6th Circuit Decides Interesting Copyright and Trademark Case Involving Repackaging and Reselling of Audio Recordings of Books

First the copyright part of the case. Under copyright law, the legitimate owner of a “copy or a phonorecord” can “sell or otherwise dispose of them” without the consent of the copyright owner. 17 U.S.C. § 109(a). There’s an exception, however, in § 109(b)(1)(A). It says that:

Notwithstanding the provisions of subsection (a), unless authorized by the owners of copyright in the sound recording . . . and in the case of a sound recording in the musical works embodied therein, . . . the owner of a particular phonorecord . . . may [not], for the purposes of direct or indirect commercial advantage, dispose of, or authorize the disposal of, the possession of that phonorecord . . . by rental, lease, or lending . . . .”

This exception came about in the early 1980s because record companies were concerned that they were losing too much business through record and tape rentals (to people would simply copy the rented music). In Brilliance Audio, Inc. v. Haights Cross Communications, Inc., No. 05-1209 (Jan. 26, 2007), the question was whether this exception applied to rentals of audio recordings of books. The Sixth Circuit though that the statutory language could go either way. (I had to read this part of the opinion three times to see how it could be read NOT to include recordings of books, but I digress.) Because it considered the language capable of going either way, the court jumped into the dreaded legislative history and discussed evanescent notions of “policy.” To make a long story short, the court decided that, in 1984, Congress was concerned only with music recordings. Nobody mentioned books on tape at all. And as to policy, the court decided that exceptions to the first sale doctrine should be construed narrowly, since such exceptions would “upset the bargain” in copyright law between copyright owners (who want to protect their creative works) and the rights of owners of stuff (to do what they want with their stuff). So it concluded that first sale doctrine exonerated the defendant on the copyright count.

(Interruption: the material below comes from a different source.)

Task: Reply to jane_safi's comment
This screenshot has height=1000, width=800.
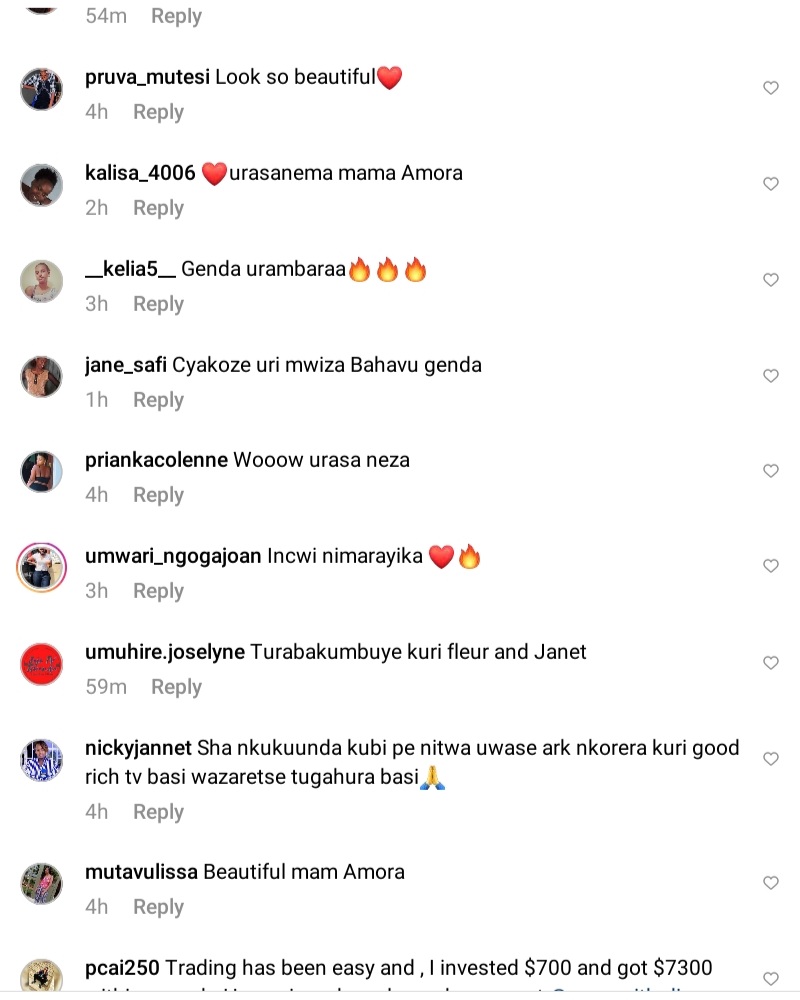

The trademark claim was that the defendant was repackaging and re-selling the audio books in violation of the Lanham Act. The plaintiff sold two different versions of the audio books: one for consumers and one for libraries. It claimed that the defendant was taking the consumer versions and labeling them as library versions. The court (correctly in my view) upheld the trademark claim in the face of a first sale defense because (a) the plaintiff alleged that the defendant’s labeling didn’t make clear that the product was repackaged, plus (b) the goods weren’t “genuine” because there were differences between the two versions.